Personal information
- Born: April 27, 1978 (age 48) Oakland, California
- Listed height: 6 ft 4 in (1.93 m)
- Listed weight: 205 lb (93 kg)

Career information
- College: Ricks (2000) Kansas State (2001–2002)
- NFL draft: 2003: undrafted

Career history
- Kansas City Chiefs (2003)*; Berlin Thunder (2004);
- * Offseason and/or practice squad member only

= Marc Dunn =

American football player (born 1978)

Marc Dunn (born April 27, 1978, in Oakland, California) is a former NFL and NFL Europe football player. He played college football at Kansas State University.

==Early life==
Dunn grew up in Brigham City, Utah, and graduated from Box Elder High School in the class of 1996. In football, he lettered three seasons and started for two. During the 1995 season Dunn was team captain and rushed for 650 yards and 12 touchdowns and threw for 2,349 yards and 24 touchdown, leading his team to the 4-A State Football Championship. Dunn was named team MVP, All Region, All State and All Area First-team; Utah 4-A MVP, All-American Honorable Mention, and won the Stephen M. Josephson Memorial Award as an Outstanding Athlete, Scholar and Citizen. He also lettered three times in track and twice in basketball.

==College career==
===Ricks===
After a Mormon mission in Santiago, Chile (1996–1998), he was the starting Quarterback for Ricks College, in Rexburg, Idaho (1999–2000). Dunn threw for 4,351 yards and 42 touchdowns (against 17 interceptions) during the 2000 season and was named the 2000 National Junior College Athletic Association Offensive Player of the Year. During that season he broke the NJCAA all-time passing record (4,001 yards) as well as eight school records: passes completed in a game (34), most yards passing in a game (605), most TDs in a game (8), most passing yards in a season (4,351), most yards total offense in a season (4,237), most TD passes in a season (42), most passes attempted in a season (464) and most passes completed in a season (281).
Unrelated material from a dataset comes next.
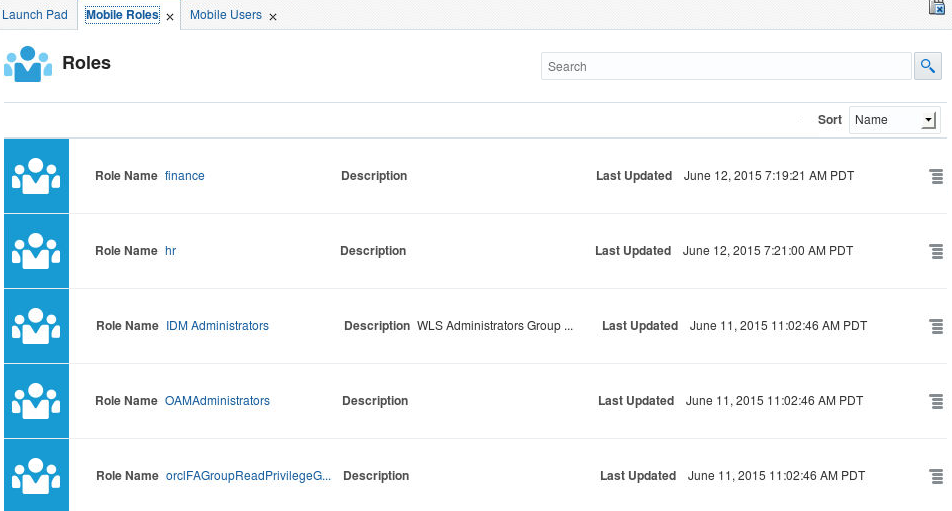Open actions menu for IDM Administrators role
The image size is (952, 511).
pos(936,326)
In 2001 Dunn was awarded the David Rowlands award, given to the 2001 NJCAA Male Student-Athlete of the Year.

===Kansas State===
At the conclusion of the 2000 season he transferred to Kansas State University, in Manhattan, Kansas where he played through the 2001 and 2002 seasons. He chose KSU over BYU, Arizona State University, and the University of Houston. Dunn was named to the second-team academic all-big 12 team as a quarterback for Kansas State University in 2001.

==Professional career==
===Kansas City Chiefs===
Following his college career, Dunn signed with the Kansas City Chiefs as a free agent after going undrafted in the 2003 NFL draft.

===Berlin Thunder===
After being released from the Chiefs, Dunn signed with the Berlin Thunder in NFL Europe and played during the 2004 season, which was the most successful in club history with an NFL Europe League-best 9–1 regular season record, culminating in a 30–24 defeat of the Frankfurt Galaxy in World Bowl XII.

==Personal life==
Parents are Richard and Deon Dunn, father played football at Brigham Young University. Married to the former Elizabeth May.